| Exercise material |
++++++++
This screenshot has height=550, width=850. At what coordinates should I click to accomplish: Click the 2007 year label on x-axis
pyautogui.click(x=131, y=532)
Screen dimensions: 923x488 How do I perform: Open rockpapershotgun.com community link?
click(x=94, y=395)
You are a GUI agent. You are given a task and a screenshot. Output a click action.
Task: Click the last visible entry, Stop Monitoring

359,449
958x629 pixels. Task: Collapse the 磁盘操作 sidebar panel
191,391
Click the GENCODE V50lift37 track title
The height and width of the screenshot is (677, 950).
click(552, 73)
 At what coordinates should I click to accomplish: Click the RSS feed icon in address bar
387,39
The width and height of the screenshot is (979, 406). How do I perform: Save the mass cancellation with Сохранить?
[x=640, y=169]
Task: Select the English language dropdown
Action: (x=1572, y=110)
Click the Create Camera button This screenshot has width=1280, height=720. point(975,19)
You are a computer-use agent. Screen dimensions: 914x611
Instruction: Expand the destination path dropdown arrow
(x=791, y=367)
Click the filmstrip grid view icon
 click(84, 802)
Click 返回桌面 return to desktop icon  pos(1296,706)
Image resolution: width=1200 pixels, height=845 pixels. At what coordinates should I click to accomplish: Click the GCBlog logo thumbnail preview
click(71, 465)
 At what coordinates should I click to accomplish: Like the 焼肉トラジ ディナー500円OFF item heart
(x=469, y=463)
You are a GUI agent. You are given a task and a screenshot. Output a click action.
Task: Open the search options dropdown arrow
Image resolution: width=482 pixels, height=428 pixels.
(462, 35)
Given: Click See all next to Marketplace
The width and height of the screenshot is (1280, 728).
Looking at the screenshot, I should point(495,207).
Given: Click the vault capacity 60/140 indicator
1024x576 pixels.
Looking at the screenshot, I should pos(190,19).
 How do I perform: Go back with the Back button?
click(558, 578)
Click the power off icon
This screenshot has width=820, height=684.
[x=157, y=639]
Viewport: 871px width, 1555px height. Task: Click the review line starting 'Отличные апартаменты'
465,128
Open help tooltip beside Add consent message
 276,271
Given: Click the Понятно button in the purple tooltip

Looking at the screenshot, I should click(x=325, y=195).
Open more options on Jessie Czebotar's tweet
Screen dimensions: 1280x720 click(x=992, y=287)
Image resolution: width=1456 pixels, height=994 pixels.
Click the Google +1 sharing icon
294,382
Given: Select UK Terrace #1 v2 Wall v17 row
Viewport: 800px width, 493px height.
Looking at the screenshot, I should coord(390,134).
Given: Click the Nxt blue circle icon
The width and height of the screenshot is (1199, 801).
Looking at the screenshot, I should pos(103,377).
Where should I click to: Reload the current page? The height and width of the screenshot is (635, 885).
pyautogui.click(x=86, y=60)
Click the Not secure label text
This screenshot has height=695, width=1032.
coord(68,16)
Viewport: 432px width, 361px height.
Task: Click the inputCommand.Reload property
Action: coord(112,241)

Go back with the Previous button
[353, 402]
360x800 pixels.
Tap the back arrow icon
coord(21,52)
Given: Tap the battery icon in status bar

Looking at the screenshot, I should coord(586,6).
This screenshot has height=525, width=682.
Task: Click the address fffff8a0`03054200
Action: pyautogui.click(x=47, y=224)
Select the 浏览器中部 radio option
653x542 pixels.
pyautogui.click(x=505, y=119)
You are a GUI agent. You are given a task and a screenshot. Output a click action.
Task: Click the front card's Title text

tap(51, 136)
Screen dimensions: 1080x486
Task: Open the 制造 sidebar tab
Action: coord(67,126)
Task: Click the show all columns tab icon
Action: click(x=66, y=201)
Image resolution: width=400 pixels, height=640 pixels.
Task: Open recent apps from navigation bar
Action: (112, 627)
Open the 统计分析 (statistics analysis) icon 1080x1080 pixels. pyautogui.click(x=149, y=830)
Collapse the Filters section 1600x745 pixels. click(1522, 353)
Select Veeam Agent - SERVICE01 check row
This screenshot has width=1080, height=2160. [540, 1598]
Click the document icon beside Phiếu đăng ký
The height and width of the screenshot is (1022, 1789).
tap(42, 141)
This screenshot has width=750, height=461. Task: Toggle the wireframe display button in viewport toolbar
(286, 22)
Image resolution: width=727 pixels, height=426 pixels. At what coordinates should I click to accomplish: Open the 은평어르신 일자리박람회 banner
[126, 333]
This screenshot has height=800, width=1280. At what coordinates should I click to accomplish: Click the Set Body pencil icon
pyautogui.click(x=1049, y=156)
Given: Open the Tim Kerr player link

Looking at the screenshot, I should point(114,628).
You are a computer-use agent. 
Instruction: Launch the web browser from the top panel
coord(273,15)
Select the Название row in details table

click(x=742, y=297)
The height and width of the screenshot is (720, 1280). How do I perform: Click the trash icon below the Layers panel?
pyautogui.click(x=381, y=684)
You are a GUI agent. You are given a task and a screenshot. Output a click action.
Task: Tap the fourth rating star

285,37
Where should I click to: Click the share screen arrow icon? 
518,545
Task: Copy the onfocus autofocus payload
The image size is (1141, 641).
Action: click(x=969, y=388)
++++++++
| What the task asks |
Would you print each line of the material exactly?

| Solution for this problem |
This screenshot has height=550, width=850. At what coordinates should I click to accomplish: Click the 2007 year label on x-axis
pyautogui.click(x=131, y=532)
Screen dimensions: 923x488 How do I perform: Open rockpapershotgun.com community link?
click(x=94, y=395)
You are a GUI agent. You are given a task and a screenshot. Output a click action.
Task: Click the last visible entry, Stop Monitoring

359,449
958x629 pixels. Task: Collapse the 磁盘操作 sidebar panel
191,391
Click the GENCODE V50lift37 track title
The height and width of the screenshot is (677, 950).
click(552, 73)
 At what coordinates should I click to accomplish: Click the RSS feed icon in address bar
387,39
The width and height of the screenshot is (979, 406). How do I perform: Save the mass cancellation with Сохранить?
[x=640, y=169]
Task: Select the English language dropdown
Action: (x=1572, y=110)
Click the Create Camera button This screenshot has width=1280, height=720. point(975,19)
You are a computer-use agent. Screen dimensions: 914x611
Instruction: Expand the destination path dropdown arrow
(x=791, y=367)
Click the filmstrip grid view icon
 click(84, 802)
Click 返回桌面 return to desktop icon  pos(1296,706)
Image resolution: width=1200 pixels, height=845 pixels. At what coordinates should I click to accomplish: Click the GCBlog logo thumbnail preview
click(71, 465)
 At what coordinates should I click to accomplish: Like the 焼肉トラジ ディナー500円OFF item heart
(x=469, y=463)
You are a GUI agent. You are given a task and a screenshot. Output a click action.
Task: Open the search options dropdown arrow
Image resolution: width=482 pixels, height=428 pixels.
(462, 35)
Given: Click See all next to Marketplace
The width and height of the screenshot is (1280, 728).
Looking at the screenshot, I should point(495,207).
Given: Click the vault capacity 60/140 indicator
1024x576 pixels.
Looking at the screenshot, I should pos(190,19).
 How do I perform: Go back with the Back button?
click(558, 578)
Click the power off icon
This screenshot has width=820, height=684.
[x=157, y=639]
Viewport: 871px width, 1555px height. Task: Click the review line starting 'Отличные апартаменты'
465,128
Open help tooltip beside Add consent message
 276,271
Given: Click the Понятно button in the purple tooltip

Looking at the screenshot, I should click(x=325, y=195).
Open more options on Jessie Czebotar's tweet
Screen dimensions: 1280x720 click(x=992, y=287)
Image resolution: width=1456 pixels, height=994 pixels.
Click the Google +1 sharing icon
294,382
Given: Select UK Terrace #1 v2 Wall v17 row
Viewport: 800px width, 493px height.
Looking at the screenshot, I should coord(390,134).
Given: Click the Nxt blue circle icon
The width and height of the screenshot is (1199, 801).
Looking at the screenshot, I should pos(103,377).
Where should I click to: Reload the current page? The height and width of the screenshot is (635, 885).
pyautogui.click(x=86, y=60)
Click the Not secure label text
This screenshot has height=695, width=1032.
coord(68,16)
Viewport: 432px width, 361px height.
Task: Click the inputCommand.Reload property
Action: coord(112,241)

Go back with the Previous button
[353, 402]
360x800 pixels.
Tap the back arrow icon
coord(21,52)
Given: Tap the battery icon in status bar

Looking at the screenshot, I should coord(586,6).
This screenshot has height=525, width=682.
Task: Click the address fffff8a0`03054200
Action: pyautogui.click(x=47, y=224)
Select the 浏览器中部 radio option
653x542 pixels.
pyautogui.click(x=505, y=119)
You are a GUI agent. You are given a task and a screenshot. Output a click action.
Task: Click the front card's Title text

tap(51, 136)
Screen dimensions: 1080x486
Task: Open the 制造 sidebar tab
Action: coord(67,126)
Task: Click the show all columns tab icon
Action: click(x=66, y=201)
Image resolution: width=400 pixels, height=640 pixels.
Task: Open recent apps from navigation bar
Action: (112, 627)
Open the 统计分析 (statistics analysis) icon 1080x1080 pixels. pyautogui.click(x=149, y=830)
Collapse the Filters section 1600x745 pixels. click(1522, 353)
Select Veeam Agent - SERVICE01 check row
This screenshot has width=1080, height=2160. [540, 1598]
Click the document icon beside Phiếu đăng ký
The height and width of the screenshot is (1022, 1789).
tap(42, 141)
This screenshot has width=750, height=461. Task: Toggle the wireframe display button in viewport toolbar
(286, 22)
Image resolution: width=727 pixels, height=426 pixels. At what coordinates should I click to accomplish: Open the 은평어르신 일자리박람회 banner
[126, 333]
This screenshot has height=800, width=1280. At what coordinates should I click to accomplish: Click the Set Body pencil icon
pyautogui.click(x=1049, y=156)
Given: Open the Tim Kerr player link

Looking at the screenshot, I should point(114,628).
You are a computer-use agent. 
Instruction: Launch the web browser from the top panel
coord(273,15)
Select the Название row in details table

click(x=742, y=297)
The height and width of the screenshot is (720, 1280). How do I perform: Click the trash icon below the Layers panel?
pyautogui.click(x=381, y=684)
You are a GUI agent. You are given a task and a screenshot. Output a click action.
Task: Tap the fourth rating star

285,37
Where should I click to: Click the share screen arrow icon? 
518,545
Task: Copy the onfocus autofocus payload
The image size is (1141, 641).
Action: click(x=969, y=388)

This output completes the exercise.